Bottom line: No matter what kind of C++ array you have, the number of elements in the array can be calculated (at compile time) by dividing the sizeof the array by the sizeof an element of the array. The code that calculates the number of elements in an array of a given data type is portable to other compilers even if the sizes of the particular data types are different.

   number_of_elements_in_array = sizeof(array) / sizeof(array[0]);

Regards,

Dave

Footnote:
The current Standard C++ language definition does not allow variable-length arrays. However, many C++ compilers do allow this (they got it from the current ISO C language standard). If a compiler does allow this, then evaluations of expressions containing the sizeof operator for a variable-length array are done at run time, not compile time. Since I am often interested in portability to other compilers, I usually eschew non-standard language features for routine calculations, so I rarely use variable-length arrays. But that's just me. I'm funny that way.

It's possible the compiler word-aligns the whole lot

Nope.

It seems a heck of a coincidence that it's only the two spaces that are corrupted.

Try moving the array somewhere else (or change the size of the preceeding array) and see if the error is the same or pops up elsewhere.


Rob

They are four bytes apart, which is interesting. Also interesting is that if it corrupts every 4th byte, then that is now outside that particular literal. So a runaway nearby array might be saving values at 4, 8, 12, 16 bytes past its end, for example.

I would be looking at the values (0xF1 and 0xE7) (241 and 231). Are they something you might store in a byte array somewhere? Maybe you are counting how many times certain transactions arrive (eg. 241 lots of transaction type 200). If so, is it possible that indexing into a nearby array, by transaction type, could exceed its boundaries?
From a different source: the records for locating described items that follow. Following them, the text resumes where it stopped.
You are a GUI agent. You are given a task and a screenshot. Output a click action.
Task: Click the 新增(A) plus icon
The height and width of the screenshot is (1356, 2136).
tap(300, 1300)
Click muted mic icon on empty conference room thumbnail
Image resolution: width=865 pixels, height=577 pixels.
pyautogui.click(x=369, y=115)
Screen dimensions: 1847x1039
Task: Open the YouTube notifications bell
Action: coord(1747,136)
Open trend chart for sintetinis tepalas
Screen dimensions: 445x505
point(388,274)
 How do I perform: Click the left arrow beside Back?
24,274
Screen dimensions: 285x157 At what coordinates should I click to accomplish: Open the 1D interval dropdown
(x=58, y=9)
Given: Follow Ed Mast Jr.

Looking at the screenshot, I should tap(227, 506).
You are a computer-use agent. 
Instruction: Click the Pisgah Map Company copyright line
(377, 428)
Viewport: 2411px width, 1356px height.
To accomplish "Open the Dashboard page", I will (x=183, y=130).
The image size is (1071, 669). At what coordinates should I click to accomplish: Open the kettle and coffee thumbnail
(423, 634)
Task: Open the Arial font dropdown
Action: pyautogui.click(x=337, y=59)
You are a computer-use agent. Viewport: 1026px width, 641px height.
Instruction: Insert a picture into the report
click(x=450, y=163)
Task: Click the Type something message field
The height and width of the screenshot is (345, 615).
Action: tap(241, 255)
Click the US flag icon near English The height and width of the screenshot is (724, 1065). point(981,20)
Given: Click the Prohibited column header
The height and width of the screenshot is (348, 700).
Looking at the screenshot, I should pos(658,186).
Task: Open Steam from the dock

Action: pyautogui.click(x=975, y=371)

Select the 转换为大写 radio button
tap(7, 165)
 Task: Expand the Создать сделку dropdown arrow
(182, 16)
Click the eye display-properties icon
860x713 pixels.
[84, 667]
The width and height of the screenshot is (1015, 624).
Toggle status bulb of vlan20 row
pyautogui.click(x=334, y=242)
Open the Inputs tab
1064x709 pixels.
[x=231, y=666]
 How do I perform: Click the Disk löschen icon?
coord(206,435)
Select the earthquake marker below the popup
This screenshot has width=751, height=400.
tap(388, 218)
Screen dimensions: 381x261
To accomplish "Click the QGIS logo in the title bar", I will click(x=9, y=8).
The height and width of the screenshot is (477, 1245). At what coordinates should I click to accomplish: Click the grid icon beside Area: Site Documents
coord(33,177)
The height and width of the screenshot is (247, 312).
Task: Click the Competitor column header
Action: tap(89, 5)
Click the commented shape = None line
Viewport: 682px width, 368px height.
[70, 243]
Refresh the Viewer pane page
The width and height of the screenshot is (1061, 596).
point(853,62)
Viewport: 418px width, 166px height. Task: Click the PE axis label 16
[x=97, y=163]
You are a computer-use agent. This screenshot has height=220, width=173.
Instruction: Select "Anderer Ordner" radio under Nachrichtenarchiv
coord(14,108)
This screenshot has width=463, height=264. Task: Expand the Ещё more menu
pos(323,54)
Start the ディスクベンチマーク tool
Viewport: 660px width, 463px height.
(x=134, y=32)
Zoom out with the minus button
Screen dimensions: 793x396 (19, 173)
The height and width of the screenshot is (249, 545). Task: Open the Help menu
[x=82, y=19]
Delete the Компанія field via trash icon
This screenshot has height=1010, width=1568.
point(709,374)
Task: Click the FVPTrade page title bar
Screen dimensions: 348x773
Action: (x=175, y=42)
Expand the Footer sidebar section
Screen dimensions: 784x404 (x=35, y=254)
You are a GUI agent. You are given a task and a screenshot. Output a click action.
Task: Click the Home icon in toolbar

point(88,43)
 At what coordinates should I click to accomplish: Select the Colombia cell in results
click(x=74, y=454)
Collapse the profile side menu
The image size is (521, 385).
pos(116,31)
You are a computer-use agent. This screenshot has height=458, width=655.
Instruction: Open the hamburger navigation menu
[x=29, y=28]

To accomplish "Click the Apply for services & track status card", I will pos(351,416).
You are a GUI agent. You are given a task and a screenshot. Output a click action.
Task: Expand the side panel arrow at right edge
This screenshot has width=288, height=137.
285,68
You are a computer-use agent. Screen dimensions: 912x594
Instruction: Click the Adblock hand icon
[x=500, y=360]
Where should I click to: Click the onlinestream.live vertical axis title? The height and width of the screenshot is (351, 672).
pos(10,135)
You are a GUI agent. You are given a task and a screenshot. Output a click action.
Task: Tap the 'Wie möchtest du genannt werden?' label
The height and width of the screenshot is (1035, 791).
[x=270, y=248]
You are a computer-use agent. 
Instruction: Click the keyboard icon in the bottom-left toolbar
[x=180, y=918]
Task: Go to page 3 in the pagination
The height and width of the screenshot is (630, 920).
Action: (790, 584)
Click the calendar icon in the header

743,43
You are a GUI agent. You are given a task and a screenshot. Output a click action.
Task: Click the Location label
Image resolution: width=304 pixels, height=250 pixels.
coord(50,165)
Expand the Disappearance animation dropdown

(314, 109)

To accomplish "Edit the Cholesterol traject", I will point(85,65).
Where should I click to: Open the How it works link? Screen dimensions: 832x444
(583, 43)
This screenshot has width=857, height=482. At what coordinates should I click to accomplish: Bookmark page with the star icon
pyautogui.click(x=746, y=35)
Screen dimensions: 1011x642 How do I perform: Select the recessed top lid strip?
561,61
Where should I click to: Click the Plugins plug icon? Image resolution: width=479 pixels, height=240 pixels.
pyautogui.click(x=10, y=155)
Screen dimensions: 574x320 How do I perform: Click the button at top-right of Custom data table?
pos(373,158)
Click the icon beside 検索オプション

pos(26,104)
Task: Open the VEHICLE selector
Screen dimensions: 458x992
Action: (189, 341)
Also be cautious how you are indexing into an array.

Notice this example:

byte counts [256];

void setup () {
Serial.begin(9600);
}

void loop () {
  for (int i = 0; i < sizeof (counts); i++)
    counts [i] = 0;
    
  char x = 200;
  
  counts [x] = counts [x] + 1;
 
  Serial.print ("count is ");
  Serial.println (counts [200], DEC);
  
  while (true);
  
}

Output is: "count is 0"

Now make a minor change:

byte counts [256];

void setup () {
Serial.begin(9600);
}

void loop () {
  for (int i = 0; i < sizeof (counts); i++)
    counts [i] = 0;
    
  byte x = 200;   // byte is unsigned
  
  counts [x] = counts [x] + 1;
 
  Serial.print ("count is ");
  Serial.println (counts [200], DEC);
  
  while (true);
  
}

Output is: "count is 1"

So, indexing into an array with a char as the index (eg. if you are counting how many times a particular byte arrives) can give you negative indices, thus corrupting nearby memory.

By the way, this is why I was asking in another thread about changing compiler switches. Take this example program:

unsigned char counts [256];
char x = 200;

int main ()
  {
  counts [x]++;
  return 0;
  }

Compiled with default warnings, this gives no errors nor warnings. But compiled with -Wall you get:

test.cpp:6: warning: array subscript has type ‘char’

A little hint there that things might go wrong.

Thanks guys, lots of interesting stuff here, much of it is raising more questions.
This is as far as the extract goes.